= Documento =
= = = = = = =

La novela narra libremente la historia de los hermanos Collyer. Nacidos en el seno de una familia acomodada en Nueva York, los hermanos Homer y Langley devinieron célebres por sus múltiples excentricidades. Coleccionar basura, recluirse en su mansión sin aceptar visitas o elaborar complicadas trampas para repeler a los extraños fueron algunas de ellas; esta última fue la que finalmente les ocasionó la muerte. Los cadáveres de los hermanos fueron encontrados luego de que los bomberos trabajaran unas dieciocho horas quitando la basura bajo la cual estaban enterrados en su soberbia mansión de cinco pisos de la Quinta Avenida.
El inventario de objetos que se encontraron en la vivienda incluía diez pianos de cola, máquinas de escribir, máquinas de rayos X, fetos y miembros en vinagre, decenas de miles de libros y discos, un Ford-T, armado en el comedor de la casa, y alrededor de tres décadas y media de todos los periódicos publicados en la ciudad de Nueva York, entre otros.
Interior de la mansión de los hermanos Collyer
De Homer y Langley quisiera destacar los magistrales retratos trazados por Doctorow. Por una parte, el de los hermanos Collyer, en la voz de Homer que, como su homónimo griego, es un no vidente en la ficción, y el de la sociedad norteamericana de los siglos XIX-XX. Además de los sucesos históricos (la Primera y Segunda Guerras Mundiales, la Guerra de Vietnam, etc.), Doctorow da cuenta de algunos de los inventos que modificaron el estilo de nuestras vidas. Así en la novela se suceden los diferentes modelos de radio, planchas, máquinas de escribir, coches, cocinas y televisores.

= = = = = = =

= Datos proporcionados =
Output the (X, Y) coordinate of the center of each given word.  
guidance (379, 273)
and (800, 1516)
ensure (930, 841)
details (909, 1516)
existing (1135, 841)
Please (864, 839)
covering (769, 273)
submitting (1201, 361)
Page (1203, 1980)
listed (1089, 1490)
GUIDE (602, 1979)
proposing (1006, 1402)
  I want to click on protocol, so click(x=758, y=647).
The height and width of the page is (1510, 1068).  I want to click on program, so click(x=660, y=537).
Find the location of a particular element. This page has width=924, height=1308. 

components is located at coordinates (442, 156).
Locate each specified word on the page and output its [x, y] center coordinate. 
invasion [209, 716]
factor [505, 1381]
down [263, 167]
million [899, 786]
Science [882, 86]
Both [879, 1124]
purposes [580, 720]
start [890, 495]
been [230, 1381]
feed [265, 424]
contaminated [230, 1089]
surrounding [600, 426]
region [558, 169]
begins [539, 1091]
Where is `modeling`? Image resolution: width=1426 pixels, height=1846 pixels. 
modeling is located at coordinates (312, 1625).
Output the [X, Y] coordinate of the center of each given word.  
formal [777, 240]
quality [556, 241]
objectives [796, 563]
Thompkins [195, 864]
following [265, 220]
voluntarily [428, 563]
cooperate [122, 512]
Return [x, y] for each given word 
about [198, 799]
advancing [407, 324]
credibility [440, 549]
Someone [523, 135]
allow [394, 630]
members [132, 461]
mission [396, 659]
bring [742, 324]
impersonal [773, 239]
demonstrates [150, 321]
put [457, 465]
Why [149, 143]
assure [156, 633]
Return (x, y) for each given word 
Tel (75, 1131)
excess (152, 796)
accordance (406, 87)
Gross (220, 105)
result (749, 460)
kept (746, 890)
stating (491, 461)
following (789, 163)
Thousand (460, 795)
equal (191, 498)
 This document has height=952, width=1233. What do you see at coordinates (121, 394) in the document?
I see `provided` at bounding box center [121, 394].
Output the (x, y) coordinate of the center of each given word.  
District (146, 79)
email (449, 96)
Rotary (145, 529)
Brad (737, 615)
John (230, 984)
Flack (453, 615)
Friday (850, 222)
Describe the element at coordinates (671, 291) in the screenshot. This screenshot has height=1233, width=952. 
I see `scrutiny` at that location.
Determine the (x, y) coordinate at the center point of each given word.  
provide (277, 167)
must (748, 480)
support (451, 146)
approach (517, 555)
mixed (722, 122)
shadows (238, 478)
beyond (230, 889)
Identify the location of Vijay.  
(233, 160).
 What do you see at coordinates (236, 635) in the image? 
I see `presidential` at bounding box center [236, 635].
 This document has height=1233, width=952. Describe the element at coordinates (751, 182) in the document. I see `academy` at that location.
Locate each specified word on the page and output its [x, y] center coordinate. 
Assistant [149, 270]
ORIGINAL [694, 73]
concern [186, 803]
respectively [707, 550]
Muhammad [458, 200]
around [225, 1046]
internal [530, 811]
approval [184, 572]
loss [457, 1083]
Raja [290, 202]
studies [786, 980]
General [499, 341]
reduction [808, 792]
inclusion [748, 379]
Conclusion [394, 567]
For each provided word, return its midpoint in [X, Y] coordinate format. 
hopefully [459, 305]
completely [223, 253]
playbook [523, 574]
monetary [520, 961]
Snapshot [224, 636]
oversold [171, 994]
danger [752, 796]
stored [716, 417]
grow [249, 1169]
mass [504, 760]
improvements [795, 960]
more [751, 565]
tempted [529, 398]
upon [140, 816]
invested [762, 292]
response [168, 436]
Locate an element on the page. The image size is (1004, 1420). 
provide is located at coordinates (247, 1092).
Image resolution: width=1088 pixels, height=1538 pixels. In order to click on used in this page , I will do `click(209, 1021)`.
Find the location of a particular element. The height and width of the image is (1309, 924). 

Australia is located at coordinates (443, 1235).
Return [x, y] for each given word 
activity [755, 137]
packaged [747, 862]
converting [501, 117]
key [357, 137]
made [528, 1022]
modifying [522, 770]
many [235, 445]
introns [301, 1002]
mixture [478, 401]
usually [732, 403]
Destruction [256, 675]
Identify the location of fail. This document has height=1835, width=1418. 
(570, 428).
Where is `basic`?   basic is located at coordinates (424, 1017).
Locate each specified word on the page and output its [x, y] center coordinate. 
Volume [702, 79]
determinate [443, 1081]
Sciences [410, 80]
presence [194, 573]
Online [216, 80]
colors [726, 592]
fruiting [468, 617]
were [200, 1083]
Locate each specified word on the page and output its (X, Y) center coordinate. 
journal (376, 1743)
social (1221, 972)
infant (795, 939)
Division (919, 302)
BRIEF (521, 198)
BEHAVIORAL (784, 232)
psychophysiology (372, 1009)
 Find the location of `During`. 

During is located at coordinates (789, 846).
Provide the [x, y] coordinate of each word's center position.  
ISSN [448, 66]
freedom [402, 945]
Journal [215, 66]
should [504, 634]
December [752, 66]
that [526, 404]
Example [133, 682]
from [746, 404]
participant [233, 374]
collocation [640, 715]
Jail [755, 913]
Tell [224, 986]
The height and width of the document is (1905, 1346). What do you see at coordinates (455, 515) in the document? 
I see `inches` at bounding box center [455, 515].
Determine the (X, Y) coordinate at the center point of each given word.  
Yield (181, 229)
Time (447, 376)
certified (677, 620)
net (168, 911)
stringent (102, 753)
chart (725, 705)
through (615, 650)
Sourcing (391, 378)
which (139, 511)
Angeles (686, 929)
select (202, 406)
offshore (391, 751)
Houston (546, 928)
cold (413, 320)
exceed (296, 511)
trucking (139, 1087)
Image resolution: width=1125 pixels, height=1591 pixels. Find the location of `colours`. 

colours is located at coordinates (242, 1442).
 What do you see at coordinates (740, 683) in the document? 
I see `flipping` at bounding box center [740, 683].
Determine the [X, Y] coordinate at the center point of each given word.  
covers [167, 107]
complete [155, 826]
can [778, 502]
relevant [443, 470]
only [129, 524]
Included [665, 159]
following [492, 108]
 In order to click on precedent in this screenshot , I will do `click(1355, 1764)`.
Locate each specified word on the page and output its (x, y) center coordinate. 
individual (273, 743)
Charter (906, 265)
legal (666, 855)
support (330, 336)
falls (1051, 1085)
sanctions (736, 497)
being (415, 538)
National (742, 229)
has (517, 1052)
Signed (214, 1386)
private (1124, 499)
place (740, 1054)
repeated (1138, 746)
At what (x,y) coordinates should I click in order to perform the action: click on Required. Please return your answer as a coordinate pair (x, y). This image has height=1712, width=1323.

= = = = = = =

= Tareas =
a: Responda brevemente, según el documento:
(i) ¿Durante cuántas horas, aproximadamente, trabajaron los bomberos quitando la basura?
(ii) ¿Cuántos pianos de cola se encontraron en la vivienda?
(iii) ¿En la voz de cuál de los dos hermanos están trazados los retratos?
b: Reproduzca del documento el fragmento que va desde "Interior de la" hasta "cocinas y televisores.", ambos incluidos.
c: Enumere todos los inventos cuyos diferentes modelos, según el documento, se suceden en la novela.

= Respuestas =
a:
(i) Unas dieciocho horas.
(ii) Diez.
(iii) En la voz de Homer.

b:
Interior de la mansión de los hermanos Collyer
De Homer y Langley quisiera destacar los magistrales retratos trazados por Doctorow. Por una parte, el de los hermanos Collyer, en la voz de Homer que, como su homónimo griego, es un no vidente en la ficción, y el de la sociedad norteamericana de los siglos XIX-XX. Además de los sucesos históricos (la Primera y Segunda Guerras Mundiales, la Guerra de Vietnam, etc.), Doctorow da cuenta de algunos de los inventos que modificaron el estilo de nuestras vidas. Así en la novela se suceden los diferentes modelos de radio, planchas, máquinas de escribir, coches, cocinas y televisores.

c: Radio, planchas, máquinas de escribir, coches, cocinas y televisores.